According to the South China Morning Post, the Hong Kong Consumer Council stated that they had found potentially carcinogenic PAHs after testing 30 samples of dried meat snacks.
Among the brands tested, Bee Cheng Hiang’s barbequed beef bak kwa had the highest amount of four PAHs at 18.2mcg/kg, surpassing the European Union (EU)’s limit of 12mcg/kg.
SFA and Bee Cheng Hiang Reassures That Bak Kwa Is Safe to Consume
Before you start looking for another snack to feast on for the next Chinese New Year, the SFA has already conducted an assessment and discovered that the reported PAH levels do not pose any food safety concerns.

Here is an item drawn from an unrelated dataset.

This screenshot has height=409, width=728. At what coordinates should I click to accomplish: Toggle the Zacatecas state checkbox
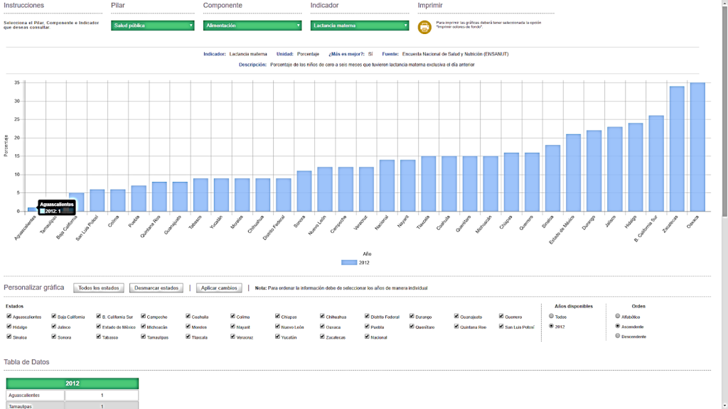pyautogui.click(x=323, y=337)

This is because bak kwa is usually consumed occasionally and not regularly in large quantities.
They also shared that PAHs are formed when meat is grilled and pan-fried on high heat over an open flame.
When the fat and juices from the meat drip onto the heated surface or the open fire, flame and smoke are produced, and PAHs are found in the smoke, which then rests on the surface of the meat.
In an interview with The Straits Times, a representative from Bee Cheng Hiang said that their Hong Kong team is handling the situation and verified that their Hong Kong products comply with the Hong Kong Centre for Food Safety (CFS).
They also reassured that their bak kwa in Singapore is safe to eat, and the company adheres to SFA’s food safety requirements.